● PROMPT
Reproduce the book review below word for word, from "ANYWAY, do you" to "prominent calf muscles?".

● SOURCE TEXT
Triple Threat Book Review: “Infinite Crab Meats” by Byron Crawford, “Life”–the Keith Richards autobiography, & “Better If You Don’t Come Back” by Joseph DeMough

June 16, 2013

bookreview

Infinite Crab Meats by Byron Crawford

One of the fun mental games we like to play at this web site is “Would [historical figure ] have skated?” I have created a spin-off: “What would [historical figure] have become had the internet been around?” Think of it like “Modern Seinfeld” in reverse, or some shit.

ANYWAY, do you think Bukowski would have been #Bukowski had the internet been around back then? Instead of blindly mailing off poems and short stories to pulp mags and periodicals, would he had started a blog—at the very least, a tumblr devoted to chicks with prominent calf muscles?

Records:
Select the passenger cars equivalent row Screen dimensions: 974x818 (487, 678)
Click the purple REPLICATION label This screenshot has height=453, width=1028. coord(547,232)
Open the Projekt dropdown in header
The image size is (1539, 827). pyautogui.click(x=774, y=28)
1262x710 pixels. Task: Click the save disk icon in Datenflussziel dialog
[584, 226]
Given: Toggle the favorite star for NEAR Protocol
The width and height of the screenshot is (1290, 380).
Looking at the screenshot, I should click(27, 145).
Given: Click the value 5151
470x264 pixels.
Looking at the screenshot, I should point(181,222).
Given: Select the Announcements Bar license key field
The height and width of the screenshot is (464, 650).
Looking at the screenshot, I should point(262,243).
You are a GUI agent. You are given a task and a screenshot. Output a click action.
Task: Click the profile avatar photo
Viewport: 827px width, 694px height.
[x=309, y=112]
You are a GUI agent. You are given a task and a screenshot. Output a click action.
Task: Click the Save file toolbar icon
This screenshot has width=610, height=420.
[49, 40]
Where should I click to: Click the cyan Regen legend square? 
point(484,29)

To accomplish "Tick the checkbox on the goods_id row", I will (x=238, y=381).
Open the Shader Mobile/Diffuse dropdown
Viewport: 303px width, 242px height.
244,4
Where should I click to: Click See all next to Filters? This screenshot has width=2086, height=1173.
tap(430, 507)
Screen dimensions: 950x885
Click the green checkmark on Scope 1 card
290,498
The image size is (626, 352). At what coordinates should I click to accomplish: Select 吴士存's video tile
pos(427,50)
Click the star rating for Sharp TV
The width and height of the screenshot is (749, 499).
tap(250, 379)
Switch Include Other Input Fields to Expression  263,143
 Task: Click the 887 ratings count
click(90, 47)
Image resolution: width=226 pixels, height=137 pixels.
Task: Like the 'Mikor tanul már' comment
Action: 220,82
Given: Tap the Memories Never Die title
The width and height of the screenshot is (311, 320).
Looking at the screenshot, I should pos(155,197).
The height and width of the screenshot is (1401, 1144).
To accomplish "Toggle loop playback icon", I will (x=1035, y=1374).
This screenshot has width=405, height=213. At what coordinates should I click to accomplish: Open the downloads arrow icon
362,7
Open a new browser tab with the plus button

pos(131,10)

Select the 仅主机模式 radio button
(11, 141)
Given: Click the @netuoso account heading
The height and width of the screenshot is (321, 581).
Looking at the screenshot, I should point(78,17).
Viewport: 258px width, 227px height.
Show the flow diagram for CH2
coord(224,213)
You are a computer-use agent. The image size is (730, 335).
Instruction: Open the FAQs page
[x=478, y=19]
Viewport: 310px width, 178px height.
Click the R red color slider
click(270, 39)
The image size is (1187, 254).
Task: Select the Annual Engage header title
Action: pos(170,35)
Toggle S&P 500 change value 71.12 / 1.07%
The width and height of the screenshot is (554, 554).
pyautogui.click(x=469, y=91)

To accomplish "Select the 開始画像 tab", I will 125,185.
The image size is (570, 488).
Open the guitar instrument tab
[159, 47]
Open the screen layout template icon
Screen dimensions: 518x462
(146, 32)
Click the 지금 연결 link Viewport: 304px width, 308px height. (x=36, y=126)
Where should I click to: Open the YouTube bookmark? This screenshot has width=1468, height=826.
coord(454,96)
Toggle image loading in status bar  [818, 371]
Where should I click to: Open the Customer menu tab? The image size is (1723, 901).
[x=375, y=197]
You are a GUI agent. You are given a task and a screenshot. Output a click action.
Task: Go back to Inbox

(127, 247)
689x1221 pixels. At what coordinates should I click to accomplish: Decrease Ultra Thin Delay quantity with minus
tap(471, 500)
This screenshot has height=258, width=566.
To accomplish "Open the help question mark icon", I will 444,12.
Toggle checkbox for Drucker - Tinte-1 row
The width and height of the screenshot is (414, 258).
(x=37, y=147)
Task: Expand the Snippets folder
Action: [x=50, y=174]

● THE SOLUTION
ANYWAY, do you think Bukowski would have been #Bukowski had the internet been around back then? Instead of blindly mailing off poems and short stories to pulp mags and periodicals, would he had started a blog—at the very least, a tumblr devoted to chicks with prominent calf muscles?